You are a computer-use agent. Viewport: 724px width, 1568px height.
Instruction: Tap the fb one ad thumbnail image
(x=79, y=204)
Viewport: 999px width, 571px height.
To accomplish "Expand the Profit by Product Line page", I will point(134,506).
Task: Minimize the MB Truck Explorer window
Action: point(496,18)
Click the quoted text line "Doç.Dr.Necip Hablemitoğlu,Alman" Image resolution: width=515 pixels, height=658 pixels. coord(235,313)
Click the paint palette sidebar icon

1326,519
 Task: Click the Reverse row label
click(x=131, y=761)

**TASK BRIEF:**
From the listing above, give the number of lines in which the word "width" occurs, and nothing else.

**PROBLEM SOLUTION:**
3